🤖 AI Summary
In Reinforcement Learning from Human Feedback (RLHF), preference data sampling often deviates from true human values, causing reward models to only approximately fit—rather than explicitly optimize—the implicit oracle reward. Method: We propose PILAF, a Policy Interpolation-based Preference Sampling framework that generates high-quality response pairs via interpolation in policy space, and jointly optimizes for oracle reward consistency while scheduling iterative or online human feedback. Contribution/Results: We provide the first theoretical analysis establishing the optimality of preference sampling from both optimization and statistical perspectives.
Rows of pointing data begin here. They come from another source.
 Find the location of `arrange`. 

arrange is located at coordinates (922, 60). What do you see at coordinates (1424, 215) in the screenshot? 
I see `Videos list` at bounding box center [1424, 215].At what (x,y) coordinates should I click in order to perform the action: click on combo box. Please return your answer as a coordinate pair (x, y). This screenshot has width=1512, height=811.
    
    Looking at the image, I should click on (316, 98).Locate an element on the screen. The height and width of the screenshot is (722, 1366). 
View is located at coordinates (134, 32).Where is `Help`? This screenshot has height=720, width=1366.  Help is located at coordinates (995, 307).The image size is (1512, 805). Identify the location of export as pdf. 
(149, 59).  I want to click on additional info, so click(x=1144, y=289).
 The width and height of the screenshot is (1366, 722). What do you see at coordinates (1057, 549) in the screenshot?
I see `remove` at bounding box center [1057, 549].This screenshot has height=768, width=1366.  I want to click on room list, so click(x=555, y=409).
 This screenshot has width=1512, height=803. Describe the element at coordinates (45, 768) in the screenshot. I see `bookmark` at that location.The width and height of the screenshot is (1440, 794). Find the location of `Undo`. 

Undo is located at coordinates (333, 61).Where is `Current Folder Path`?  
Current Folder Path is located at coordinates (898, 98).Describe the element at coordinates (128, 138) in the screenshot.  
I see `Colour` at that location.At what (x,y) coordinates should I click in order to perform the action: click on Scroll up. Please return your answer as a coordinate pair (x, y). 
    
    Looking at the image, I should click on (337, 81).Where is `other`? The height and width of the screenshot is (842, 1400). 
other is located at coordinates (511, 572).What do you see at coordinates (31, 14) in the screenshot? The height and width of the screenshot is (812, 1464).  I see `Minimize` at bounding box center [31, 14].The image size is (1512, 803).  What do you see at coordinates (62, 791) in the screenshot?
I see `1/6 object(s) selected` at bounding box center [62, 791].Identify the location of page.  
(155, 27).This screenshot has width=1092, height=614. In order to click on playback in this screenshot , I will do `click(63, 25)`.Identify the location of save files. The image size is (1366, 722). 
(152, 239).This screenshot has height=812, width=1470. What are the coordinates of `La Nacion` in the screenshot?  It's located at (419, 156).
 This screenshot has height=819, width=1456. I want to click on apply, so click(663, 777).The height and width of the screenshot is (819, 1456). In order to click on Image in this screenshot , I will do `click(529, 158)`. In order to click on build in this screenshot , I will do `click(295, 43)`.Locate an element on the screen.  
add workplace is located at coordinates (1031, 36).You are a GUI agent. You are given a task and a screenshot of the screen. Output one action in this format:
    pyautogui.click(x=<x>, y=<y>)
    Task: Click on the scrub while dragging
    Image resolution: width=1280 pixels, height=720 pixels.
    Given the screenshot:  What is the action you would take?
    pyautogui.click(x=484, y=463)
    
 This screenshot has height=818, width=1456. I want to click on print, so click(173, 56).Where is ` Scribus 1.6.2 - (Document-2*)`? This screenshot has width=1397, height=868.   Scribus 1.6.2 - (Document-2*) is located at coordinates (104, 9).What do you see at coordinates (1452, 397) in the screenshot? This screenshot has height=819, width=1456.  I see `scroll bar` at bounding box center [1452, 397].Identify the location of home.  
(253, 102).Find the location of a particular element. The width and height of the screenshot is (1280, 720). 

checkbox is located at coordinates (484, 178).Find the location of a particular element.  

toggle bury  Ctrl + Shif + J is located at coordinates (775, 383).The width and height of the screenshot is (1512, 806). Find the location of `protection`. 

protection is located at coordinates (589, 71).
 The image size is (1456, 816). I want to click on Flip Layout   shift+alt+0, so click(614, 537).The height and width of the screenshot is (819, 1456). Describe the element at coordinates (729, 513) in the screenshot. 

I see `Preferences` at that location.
Experiments demonstrate that PILAF significantly improves reward model accuracy and policy alignment in both iterative and online RLHF settings, while substantially reducing the required volume of human feedback.
📝 Abstract
As large language models increasingly drive real-world applications, aligning them with human values becomes paramount. Reinforcement Learning from Human Feedback (RLHF) has emerged as a key technique, translating preference data into reward models when oracle human values remain inaccessible. In practice, RLHF mostly relies on approximate reward models, which may not consistently guide the policy toward maximizing the underlying human values. We propose Policy-Interpolated Learning for Aligned Feedback (PILAF), a novel response sampling strategy for preference labeling that explicitly aligns preference learning with maximizing the underlying oracle reward. PILAF is theoretically grounded, demonstrating optimality from both an optimization and a statistical perspective. The method is straightforward to implement and demonstrates strong performance in iterative and online RLHF settings where feedback curation is critical.